I’m here voluntarily and generally I’m not complaining. There are already 9 sun-hours per day in April and if I stand on my balcony, I have a nice sea view. It’s definitely not the worst place to be for a while.
However, in terms of environmental protection and sustainable lifestyle things are – mildley said – quite different and some situations just put me to the edge of sympathy. Especially compared to the city I lived before, Leipzig, where living alternatives was easy.
Therefore, I’d like to introduce to you the TOP X (don’t know yet how many it will be) environmental problems I am facing here in Malta.
Let me start with the moste severe issue: Cars
Given the fact that Malta is just 316 km² tiny (longest distance bewteen North/South is not even 40 km), you could basically go by bike or foot everywhere. Could. Because Malta has a serious car problem. It’s not only one of the most populated countries worldwide, it’s also one of the country with the hightest car number per person in the EU.
In 2016 there where close to 350.000 licensed vehicles on the roads, whereby most of them are passenger vehicles. In fact, private car population in Malta is over half the size of the human population – almost 600 cars per 1000 people – and the number of licensed vehicles keeps on rising.
Certainly other European countries do quite bad as well. In Germany for instance, every second person owns a car. However, you also need to put this into relation to the country size!
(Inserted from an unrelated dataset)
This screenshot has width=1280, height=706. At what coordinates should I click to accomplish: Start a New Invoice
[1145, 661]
Whereas in Germany there are around 227 people per km², in Malta 1330 people are squeezed in the same area – together with their 800 cars!
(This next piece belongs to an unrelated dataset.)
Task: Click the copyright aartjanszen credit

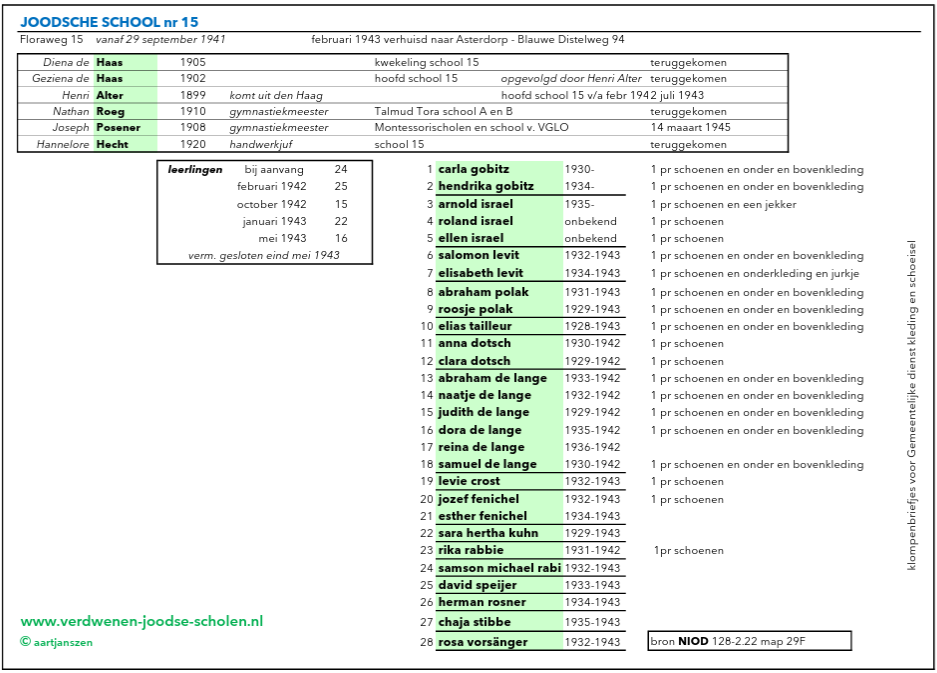Action: coord(56,642)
As a consequence, it took me over 2 hours by bus to get from Mellieha (where I currentlly live) to the capital Valetta – which is just a distance of around 22 km. A medium skilled runner could do this in the same time.
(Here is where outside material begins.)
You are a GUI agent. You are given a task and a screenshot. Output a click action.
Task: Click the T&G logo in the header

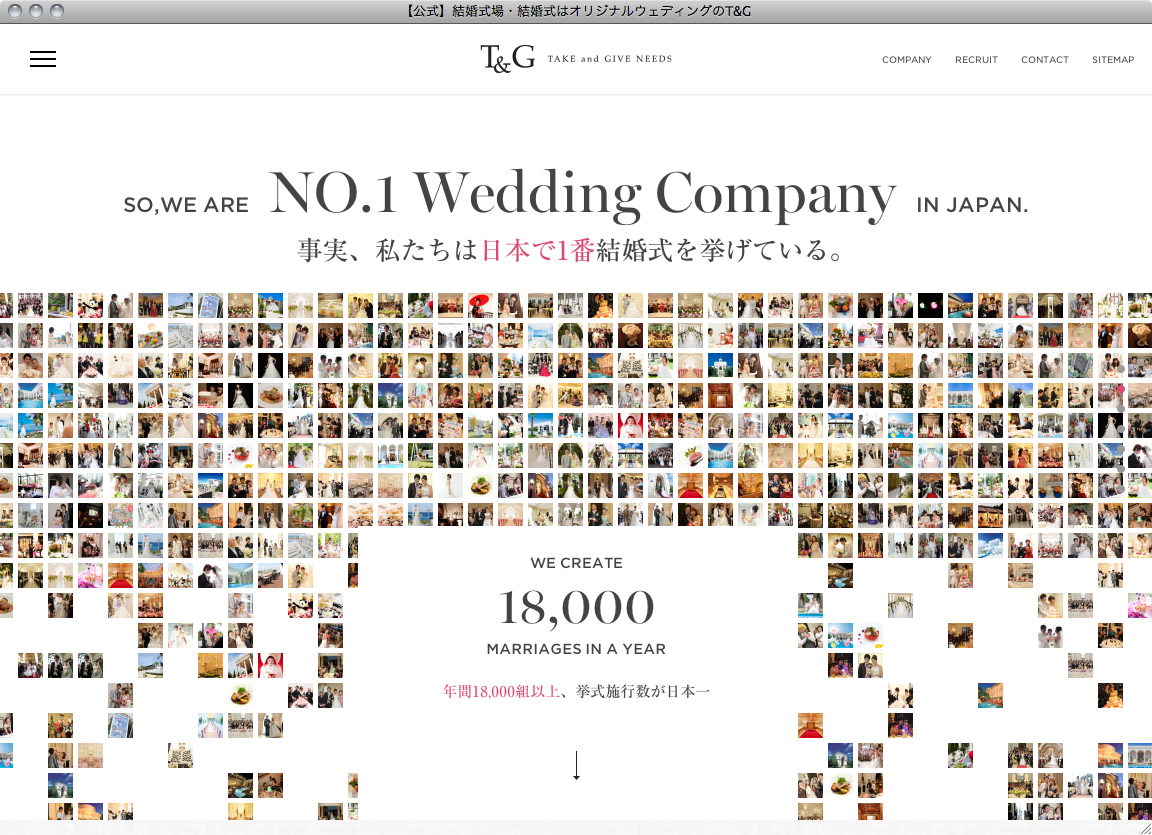pyautogui.click(x=507, y=59)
The Problem is that people obviously think, they need a car to be flexible and faster. Of course this is an illusion, since it’s not only the busses which get stuck in the traffic madness.
Laziness + poor public transport System = traffic madness
People are going by car everywhere. Partly this is related to laziness: People are to comfortable to walk to the supermarket, restaurant – or the gym. Still, the public transport system and infrastructure is not really helping to improve the situation either. For instance, there is no direct bus connection from North to South, some villages only have a bus every hour and in the evening there is almost no chance to get back home without a taxi. Also, bus schedules are not really reliable – which probably goes back again to the bad traffic. Additionally, many routes don’t have pavements which makes it difficult to walk.
In the end car addiction of inhabitants and the poor public transport system are amplifying each other towards escalation.
What about cycling?
Going by bike is an option – if you are interested in committing suicide. ‚Cycling path‘ is a foreign term, roads are narrow and cars drive ruthless. There are some brave people who go by bike. They are rare, but they do exist. Basically you could almost refer to them as activists.
The situation is especially sad, since it could be so easy: just leave away the cars, give each person a decent bike and improve public transport system. Everyone would be faster, happier and healthier. However, if not the government puts an effort in changing this situation, I highly doubt people will change their habbits.